L’Autorité de la concurrence sanctionne le géant suédois Ericsson et la holding Intelia basée à Nouméa. En cause, leurs pratiques dans le secteur des équipements pour réseaux de télécommunications, au détriment de l’OPT et de ses utilisateurs. Ils doivent à la Nouvelle-Calédonie 417 et 62 millions de francs CFP.
Depuis 2014, les accords d’importation exclusive sont interdits en Calédonie par la loi du pays qui a créé le droit à la concurrence. Mais il est encore courant qu’une entreprise se réserve le droit de faire venir des produits d’une entreprise extérieure à Caillou. De ce fait, les clients sont obligés de s’approvisionner auprès d’un seul fournisseur et donc d’accepter ses prix. C’est pour ce type de méthodes que l’Autorité de la concurrence a lourdement sanctionné les sociétés Ericsson et Intelia.

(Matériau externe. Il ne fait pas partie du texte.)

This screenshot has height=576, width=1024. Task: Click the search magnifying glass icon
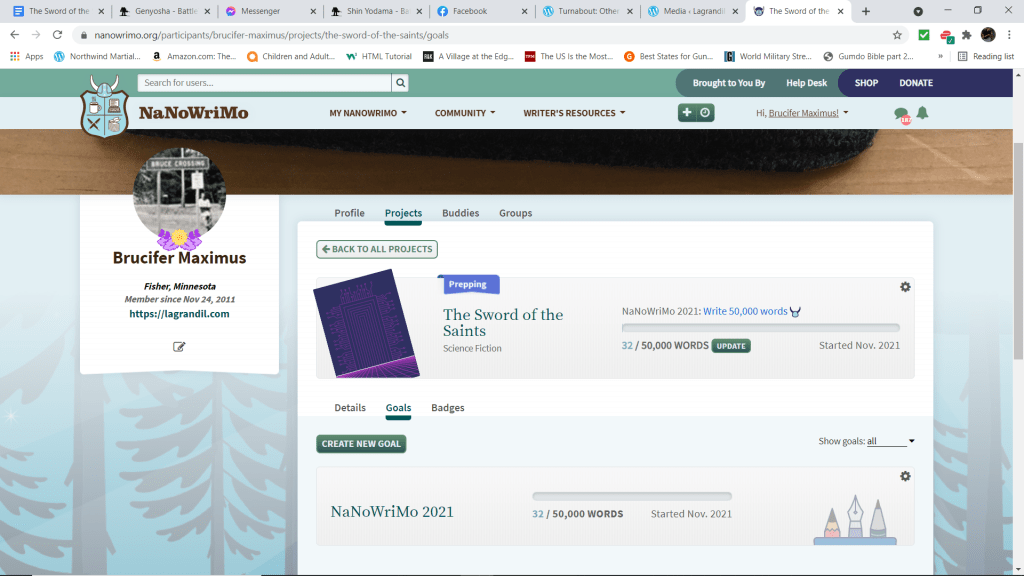click(400, 83)
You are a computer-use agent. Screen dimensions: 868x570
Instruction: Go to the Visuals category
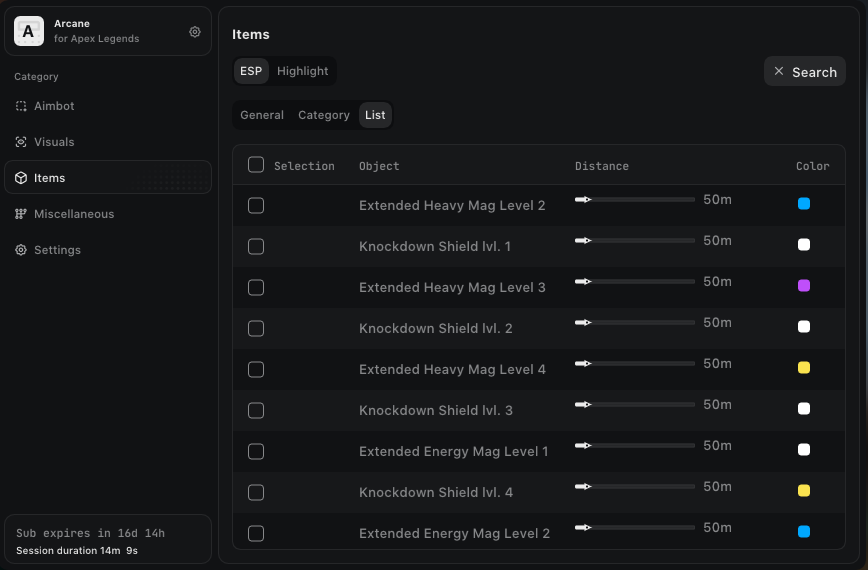click(x=54, y=142)
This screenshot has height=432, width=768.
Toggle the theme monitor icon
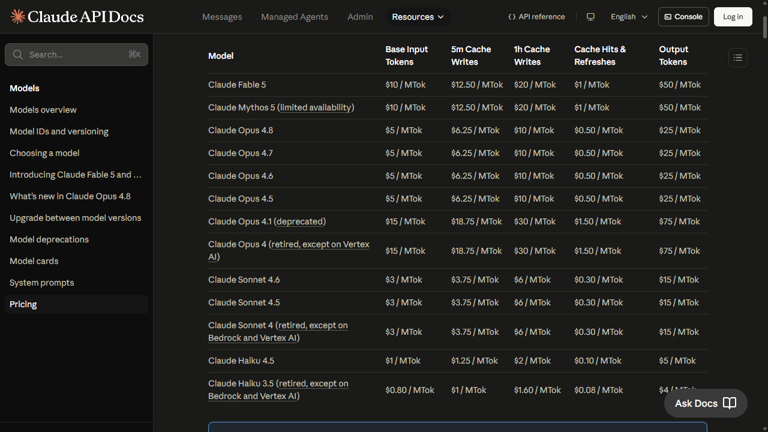pos(591,17)
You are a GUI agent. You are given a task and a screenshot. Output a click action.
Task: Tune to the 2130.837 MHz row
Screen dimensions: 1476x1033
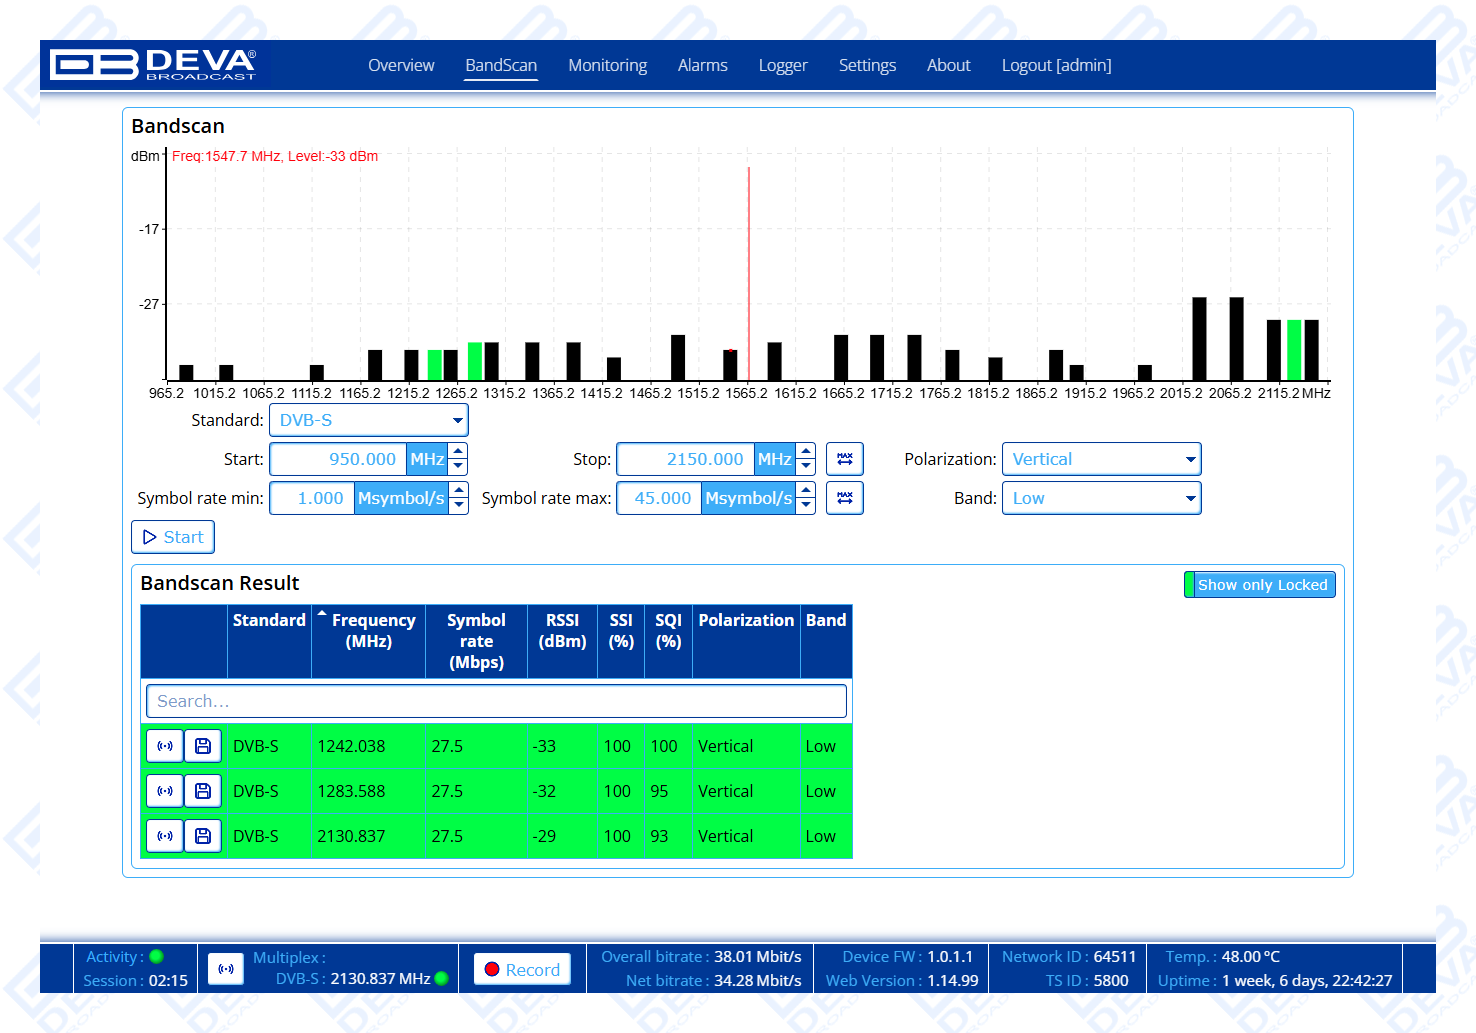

Le géant suédois et sa filiale française doivent à la Nouvelle-Calédonie 417 millions de francs CFP. Alors que la holding basée à Nouméa et déployée dans le Pacifique dispose de 62 millions pour le payer. Soit un total de 479 millions, qui s’explique par la durée de l’infraction : de mars 2014 à septembre 2024. « Continué pendant plus d’une décennierésume un communiqué de l’ACNC, ces pratiques donnaient à Intelia l’exclusivité pour la distribution des produits et services Ericsson en Nouvelle-Calédonie.
Cette exclusivité confère à Intelia une position monopolistique pour la distribution des solutions Ericsson en Nouvelle-Calédonie.
Décision ACNC, 24 décembre 2024
L’Office des Postes et Télécommunications dépend de l’enseigne pour installer ses réseaux, à travers des marchés publics dont les montants s’avèrent très élevés. En décembre 2023, l’Autorité de la concurrence s’est saisie du dossier, rapporte son président Stéphane Retterer : “Nous avons pris connaissance de problèmes qui ont eu un impact sur le client final, OPT – puisque tous ses équipements sont des équipements Ericsson – et aussi sur les concurrents potentiels d’Intelia qui n’ont pas pu pénétrer le marché.”
L’exclusivité des importations a entraîné des coûts plus élevés pour les clients finaux et une limitation des opportunités commerciales pour les distributeurs alternatifs.
Quel arrangement entre Ericsson et Intelia ? Elle date de 2009. « Entre 2014 et 2020, l’accord d’importation exclusive s’est poursuividétaille Stéphane Retterer. Ils étaient illégaux. Puis ils l’ont transformé en accord de distribution sélective : Ericsson choisit un distributeur, il peut y en avoir plusieurs s’ils répondent aux critères de sélectivité. En fait, Intelia était la seule. Le contrat s’est poursuivi comme si nous étions dans un accord d’exclusivité de 2020 à 2024. »
« La particularité de cette affaire, souligne le président, est qu’Ericsson et Intelia n’ont pas contesté les griefs. Nous encourageons les entreprises à aller dans cette direction, la pénalité n’est pas si élevée. Sans cette circonstance atténuante, il aurait pu être de 30 à 50 % plus élevé.
Le montant est en effet calculé en fonction de la valeur des ventes, et on approche du milliard de francs. Par ailleurs, les 400 millions et quelques millions sont à comparer au chiffre d’affaires annuel déclaré par Ericsson. 2 764 milliards de francs en 2023, c’est plus de deux fois le produit intérieur brut de la Nouvelle-Calédonie…
La somme attendue reste une manne, compte tenu du contexte économique et budgétaire. Il s’agit de la sanction la plus importante jamais prononcée par l’Autorité de la concurrence à l’encontre d’une entreprise. Le jour de carence dans la fonction publique, voté par le Congrès trois jours plus tôt, devrait par exemple permettre une économie de 500 millions. Avec cette décision, l’organisme de surveillance de la concurrence envoie également un message au monde économique.
« Il existe encore de nombreux accords d’importation exclusive en Calédonieinsiste Stéphane Retterer. Parfois, ils ne sont plus écrits, car les entreprises savent qu’ils sont interdits depuis 2014. Mais en fait, c’est comme ça que ça marche.» Permettre à plusieurs importateurs de rivaliser, c’est éviter des coûts supplémentaires. Et faire baisser les prix.
En général, c’est toujours le consommateur qui paie finalement le surcoût.